*** Recorded information Section Begins ***

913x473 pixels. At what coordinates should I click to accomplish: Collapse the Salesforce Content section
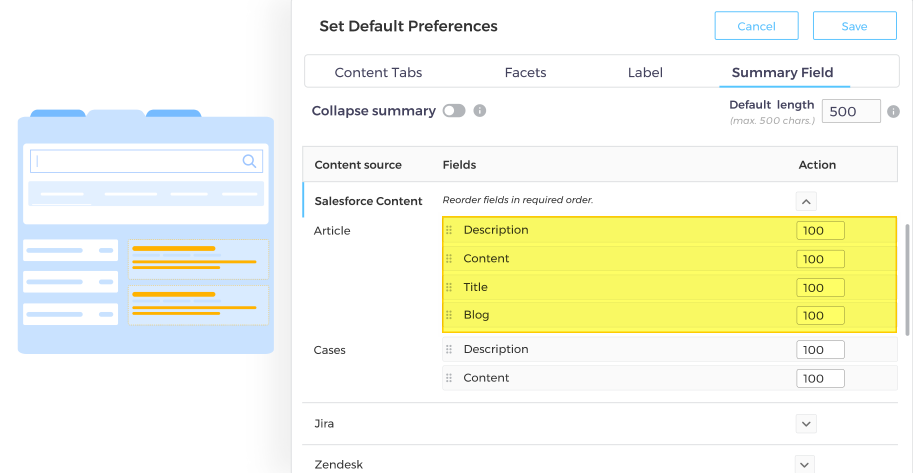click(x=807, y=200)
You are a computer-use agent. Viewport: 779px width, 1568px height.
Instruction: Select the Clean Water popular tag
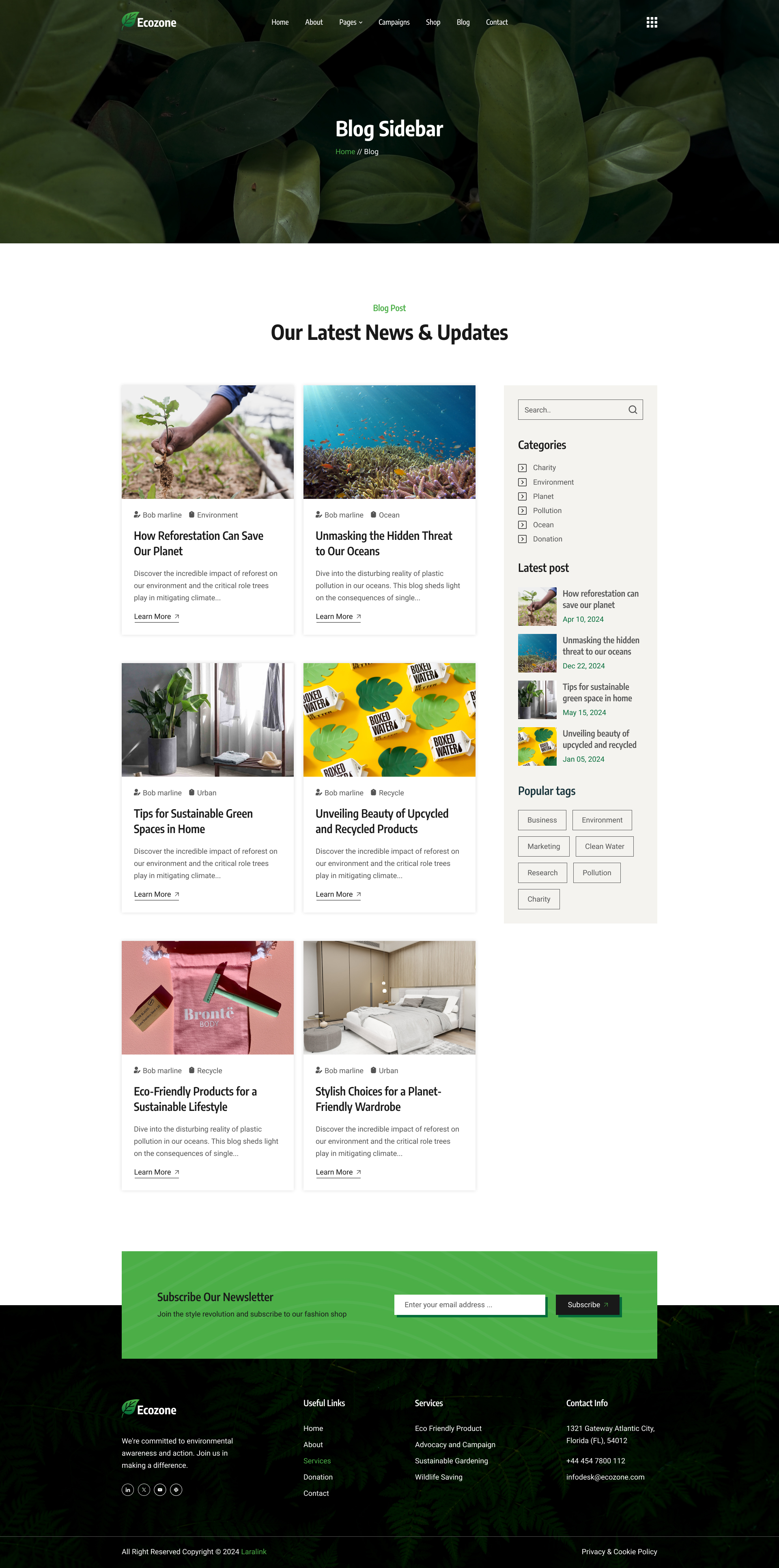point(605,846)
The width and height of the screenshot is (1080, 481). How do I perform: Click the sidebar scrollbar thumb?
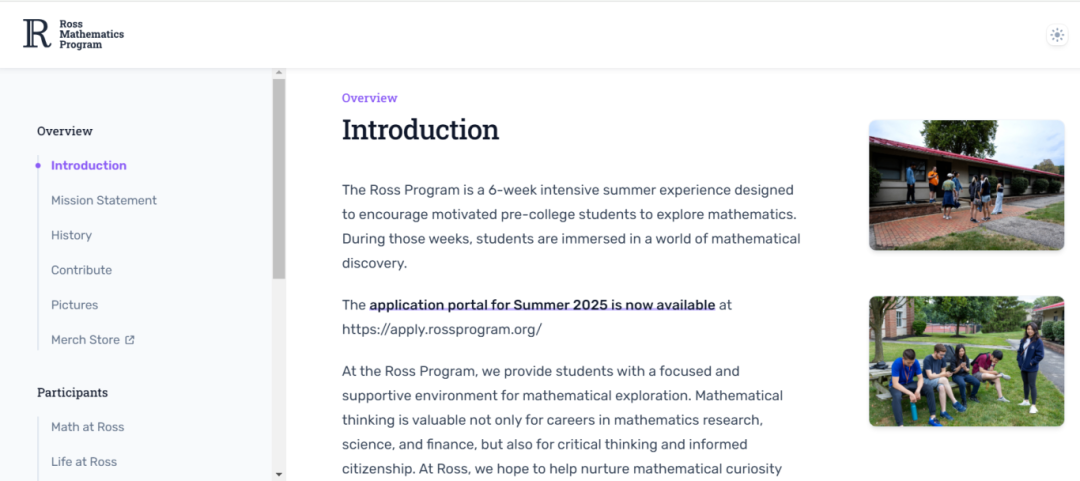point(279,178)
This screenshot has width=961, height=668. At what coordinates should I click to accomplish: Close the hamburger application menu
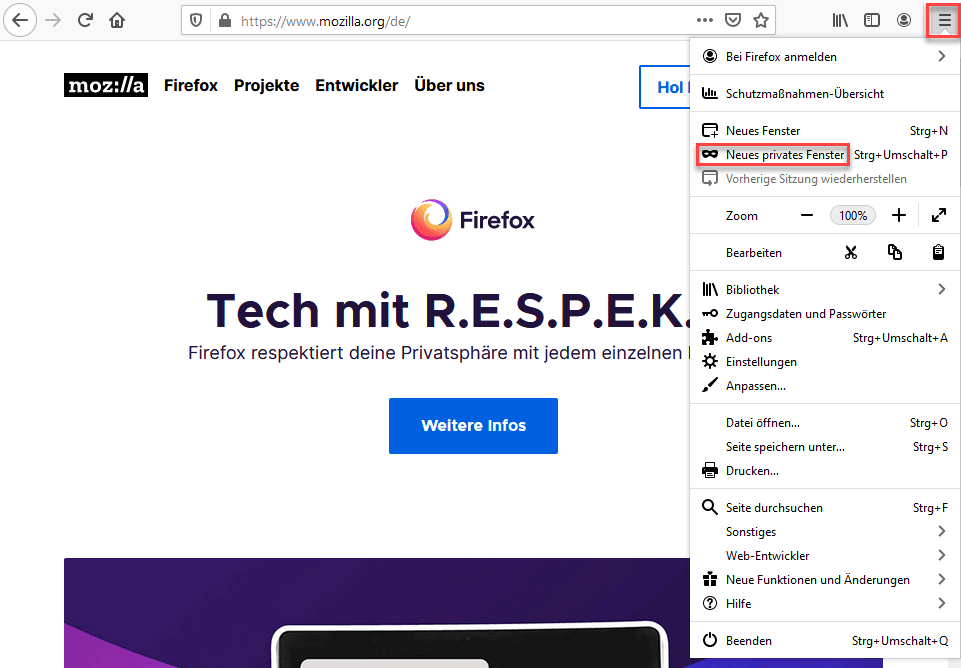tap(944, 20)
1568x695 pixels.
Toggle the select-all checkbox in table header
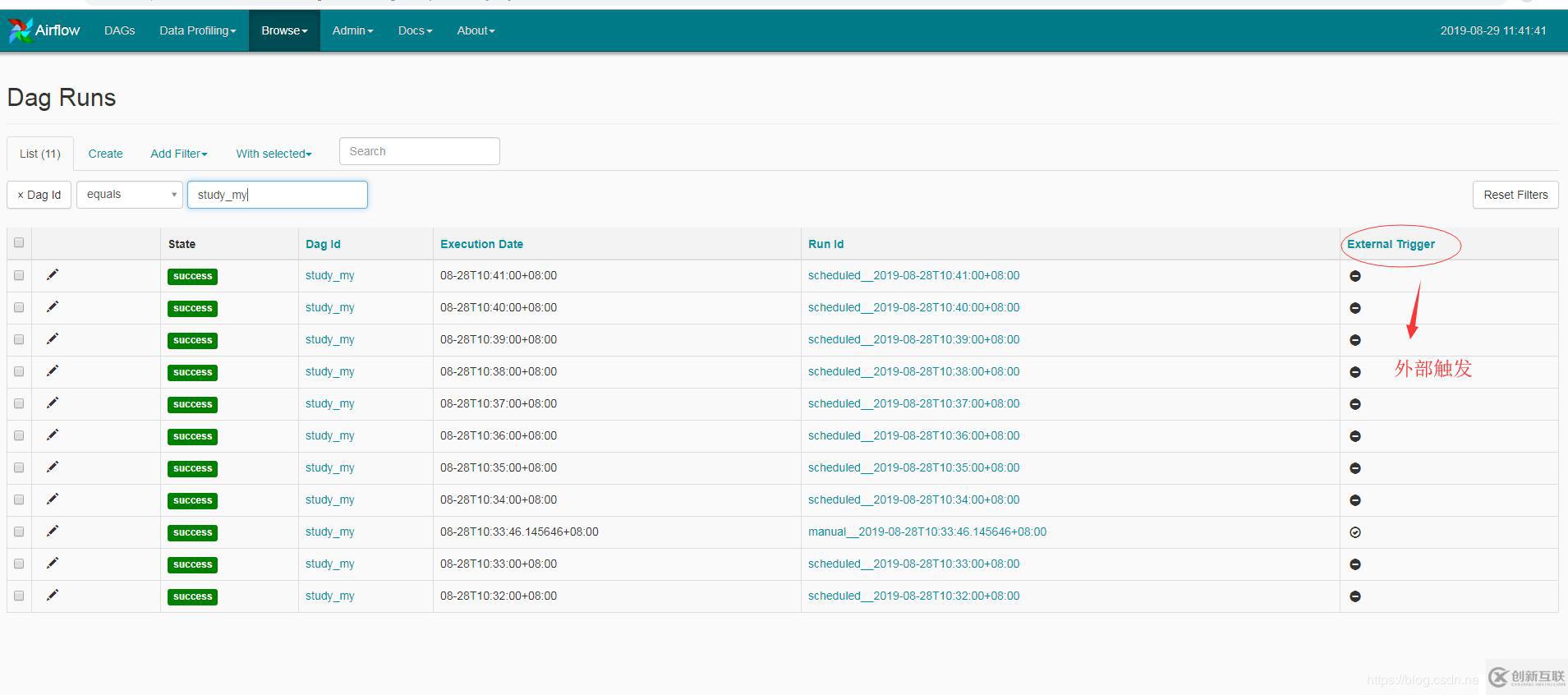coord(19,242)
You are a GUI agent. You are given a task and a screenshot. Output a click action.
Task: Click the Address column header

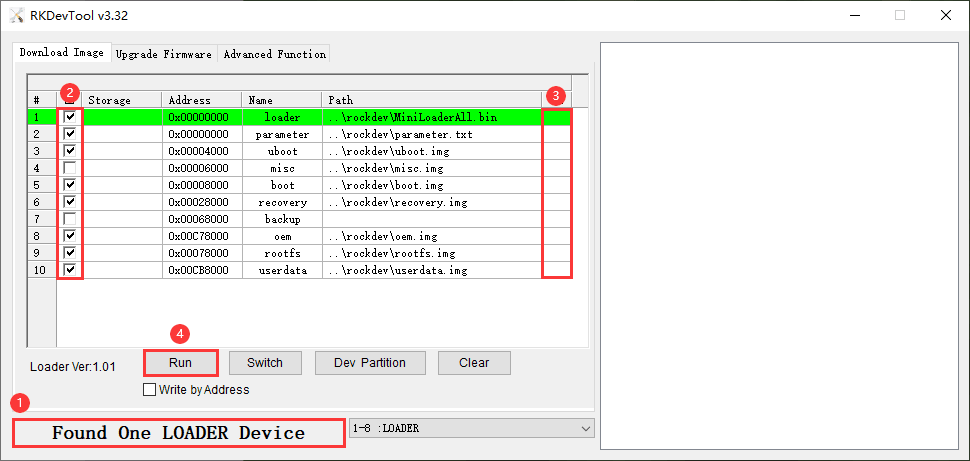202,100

*** Recorded information Section Ends ***

= Activity =
Before printing anything, remove the pictures; then print all the records exactly.

= Your solution =
913x473 pixels. At what coordinates should I click to accomplish: Collapse the Salesforce Content section
click(x=807, y=200)
You are a computer-use agent. Viewport: 779px width, 1568px height.
Instruction: Select the Clean Water popular tag
point(605,846)
The width and height of the screenshot is (1080, 481). How do I perform: Click the sidebar scrollbar thumb?
point(279,178)
This screenshot has width=961, height=668. At what coordinates should I click to accomplish: Close the hamburger application menu
tap(944, 20)
1568x695 pixels.
Toggle the select-all checkbox in table header
coord(19,242)
You are a GUI agent. You are given a task and a screenshot. Output a click action.
Task: Click the Address column header

202,100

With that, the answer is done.